Come anticipato nelle scorse settimane, il Premio Sandro Farisoglio 2022 andrà a Gian Mario Martinazzoli e Walter Sala. La cerimonia di consegna alle famiglie del riconoscimento, 5mila euro l’uno, da attribuire ad associazioni o ad operatori sociali individuati dagli eredi, unitamente a un’opera dell’artista locale Mattia Trotta raffigurante “il volto” della Vallecamonica, è in programma per questo giovedì 22 dicembre alle 18:00 presso la Sala Consigliare del Consorzio BIM a Breno.

La Comunità Montana ha istituito nel 2020 il “Premio Sandro Farisoglio per la Vallecamonica”, finalizzato a onorare singoli cittadini, istituzioni, enti e rappresentanti della società civile e dell’associazionismo che si siano distinti, nei vari campi delle attività umane, per aver promosso i valori propri delle genti di montagna e per aver contribuito alla crescita del territorio e delle comunità della Valle.

Un premio voluto pochi mesi dopo la prematura scomparsa del 39enne brenese, ex sindaco e presidente degli enti comprensoriali, che quest’anno andrà alla memoria di due figure a cui Sandro Farisoglio fu molto legato, a loro volta scomparse.
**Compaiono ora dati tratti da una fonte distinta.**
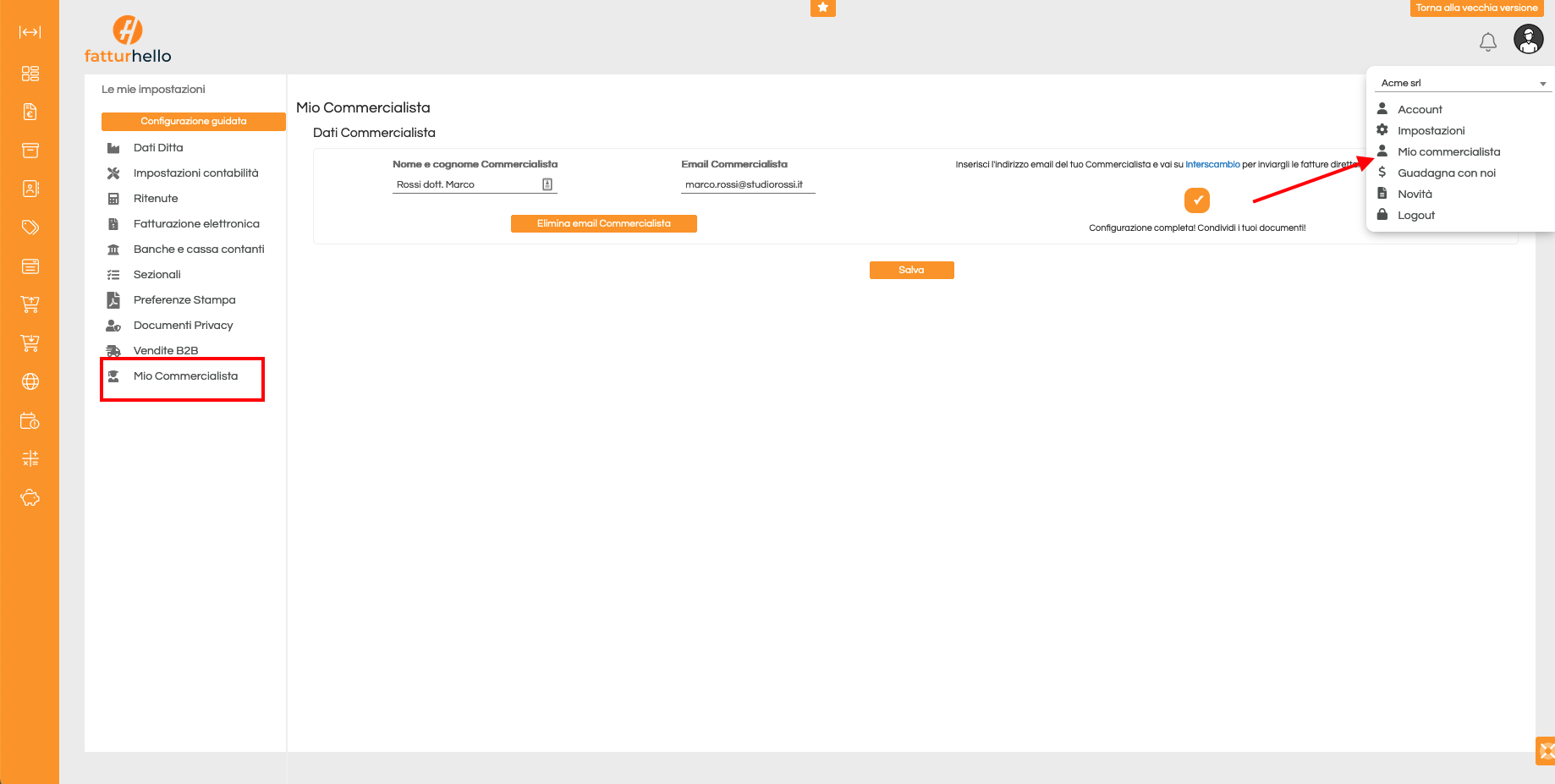Viewport: 1555px width, 784px height.
Task: Choose Guadagna con noi menu entry
Action: click(1446, 173)
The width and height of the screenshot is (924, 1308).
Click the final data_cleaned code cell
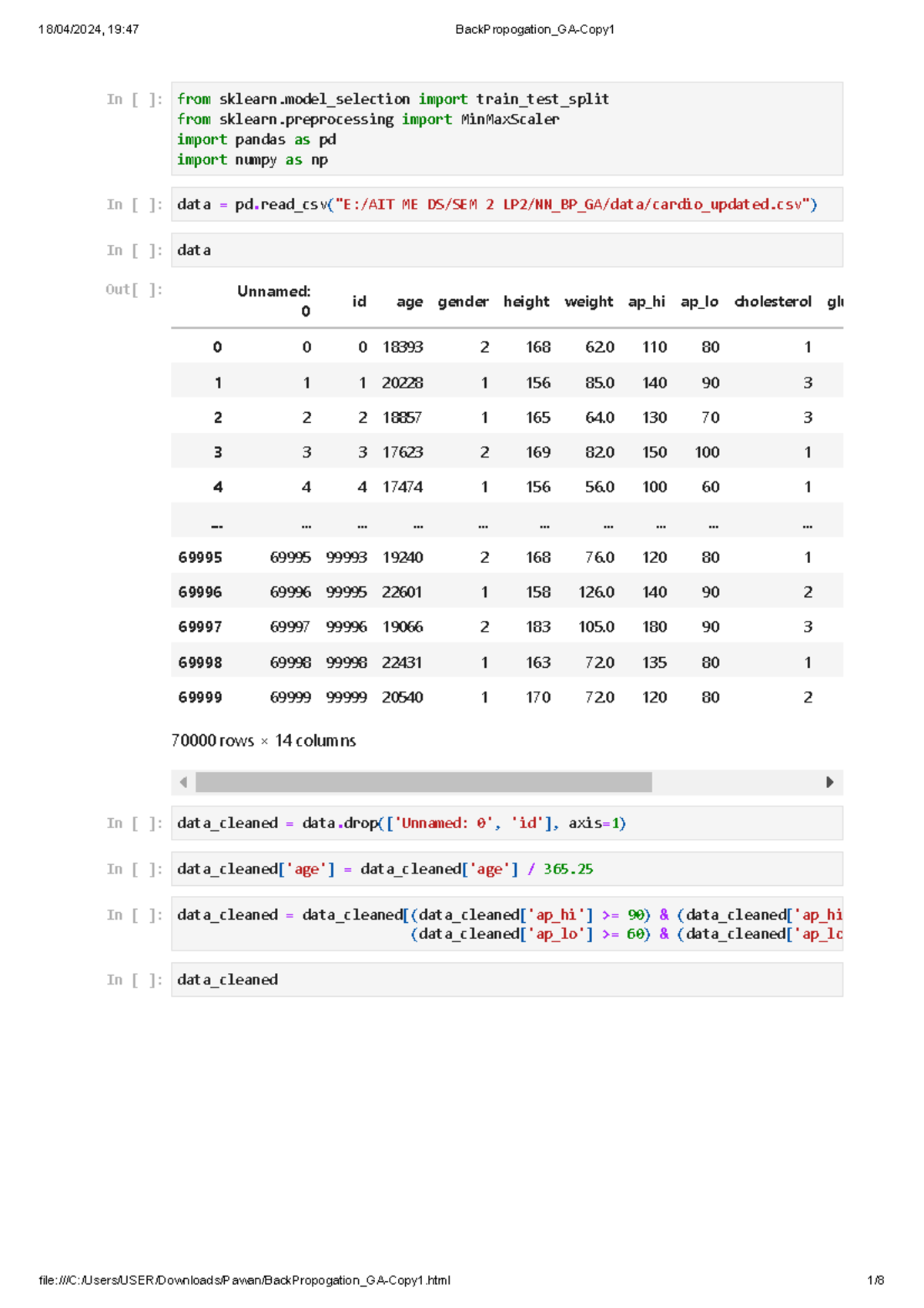tap(507, 980)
Il giornalista ed ex direttore di Radio Voce Camuna, morto il 20 settembre scorso in maniera improvvisa, verrà insignito del Premio con la seguente motivazione: “Gian Mario Martinazzoli ha seguito la vita sociale della Vallecamonica da vero protagonista, documentandone tutti gli aspetti con analisi critica e spirito indagatore. La sua passione per il territorio si è sempre accompagnata con l’attenzione alla vita delle persone e delle comunità, con una spiccata propensione culturale che ne ha fatto non solo un giornalista, ma un raffinato interprete delle vicende camune”.

A sua volta la famiglia di Walter Sala, architetto e uomo politico e delle istituzioni, ritirerà il Premio, così motivato: “Il suo apporto intelligente non è mai mancato ai tanti amministratori e rappresentanti del territorio impegnati per la promozione sociale delle loro comunità, e il suo appassionato contributo di idee e di pensiero ha supportato la solida costruzione delle istituzioni locali e dei programmi di sviluppo della Vallecamonica, condividendo sempre i valori della partecipazione democratica e del pluralismo”.